_WORK REQUIRED_
Render each nonblank line of the material below as a row in a Markdown table with the columns Row and Line. Number the rows in order, and leave out any blank lines.

-------- DATA SUPPLIED --------

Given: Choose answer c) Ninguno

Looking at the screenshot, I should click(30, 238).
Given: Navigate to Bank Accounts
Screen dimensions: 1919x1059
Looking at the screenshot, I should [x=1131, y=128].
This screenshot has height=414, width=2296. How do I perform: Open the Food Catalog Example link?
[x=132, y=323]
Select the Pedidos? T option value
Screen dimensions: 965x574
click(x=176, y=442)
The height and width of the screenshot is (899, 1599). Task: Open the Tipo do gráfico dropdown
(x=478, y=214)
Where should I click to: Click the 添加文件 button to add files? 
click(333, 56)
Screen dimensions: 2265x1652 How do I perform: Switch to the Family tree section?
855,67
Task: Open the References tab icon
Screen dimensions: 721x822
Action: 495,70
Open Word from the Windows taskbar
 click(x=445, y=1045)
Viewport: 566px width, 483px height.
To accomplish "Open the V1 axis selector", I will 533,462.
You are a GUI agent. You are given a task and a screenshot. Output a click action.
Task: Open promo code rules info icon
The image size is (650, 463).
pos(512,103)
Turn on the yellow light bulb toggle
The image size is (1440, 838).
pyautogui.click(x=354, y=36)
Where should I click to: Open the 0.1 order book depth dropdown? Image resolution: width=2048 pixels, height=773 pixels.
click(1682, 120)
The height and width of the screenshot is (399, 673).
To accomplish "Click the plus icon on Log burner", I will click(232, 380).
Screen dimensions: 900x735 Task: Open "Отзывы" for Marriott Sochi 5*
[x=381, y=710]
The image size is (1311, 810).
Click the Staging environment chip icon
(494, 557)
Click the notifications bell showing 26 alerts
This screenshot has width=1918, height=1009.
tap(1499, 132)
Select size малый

--------

_RESULT_
| Row | Line |
|---|---|
| 1 | Given: Choose answer c) Ninguno |
| 2 | Looking at the screenshot, I should click(30, 238). |
| 3 | Given: Navigate to Bank Accounts |
| 4 | Screen dimensions: 1919x1059 |
| 5 | Looking at the screenshot, I should [x=1131, y=128]. |
| 6 | This screenshot has height=414, width=2296. How do I perform: Open the Food Catalog Example link? |
| 7 | [x=132, y=323] |
| 8 | Select the Pedidos? T option value |
| 9 | Screen dimensions: 965x574 |
| 10 | click(x=176, y=442) |
| 11 | The height and width of the screenshot is (899, 1599). Task: Open the Tipo do gráfico dropdown |
| 12 | (x=478, y=214) |
| 13 | Where should I click to: Click the 添加文件 button to add files?  |
| 14 | click(333, 56) |
| 15 | Screen dimensions: 2265x1652 How do I perform: Switch to the Family tree section? |
| 16 | 855,67 |
| 17 | Task: Open the References tab icon |
| 18 | Screen dimensions: 721x822 |
| 19 | Action: 495,70 |
| 20 | Open Word from the Windows taskbar |
| 21 |  click(x=445, y=1045) |
| 22 | Viewport: 566px width, 483px height. |
| 23 | To accomplish "Open the V1 axis selector", I will 533,462. |
| 24 | You are a GUI agent. You are given a task and a screenshot. Output a click action. |
| 25 | Task: Open promo code rules info icon |
| 26 | The image size is (650, 463). |
| 27 | pos(512,103) |
| 28 | Turn on the yellow light bulb toggle |
| 29 | The image size is (1440, 838). |
| 30 | pyautogui.click(x=354, y=36) |
| 31 | Where should I click to: Open the 0.1 order book depth dropdown? Image resolution: width=2048 pixels, height=773 pixels. |
| 32 | click(1682, 120) |
| 33 | The height and width of the screenshot is (399, 673). |
| 34 | To accomplish "Click the plus icon on Log burner", I will click(232, 380). |
| 35 | Screen dimensions: 900x735 Task: Open "Отзывы" for Marriott Sochi 5* |
| 36 | [x=381, y=710] |
| 37 | The image size is (1311, 810). |
| 38 | Click the Staging environment chip icon |
| 39 | (494, 557) |
| 40 | Click the notifications bell showing 26 alerts |
| 41 | This screenshot has width=1918, height=1009. |
| 42 | tap(1499, 132) |
| 43 | Select size малый |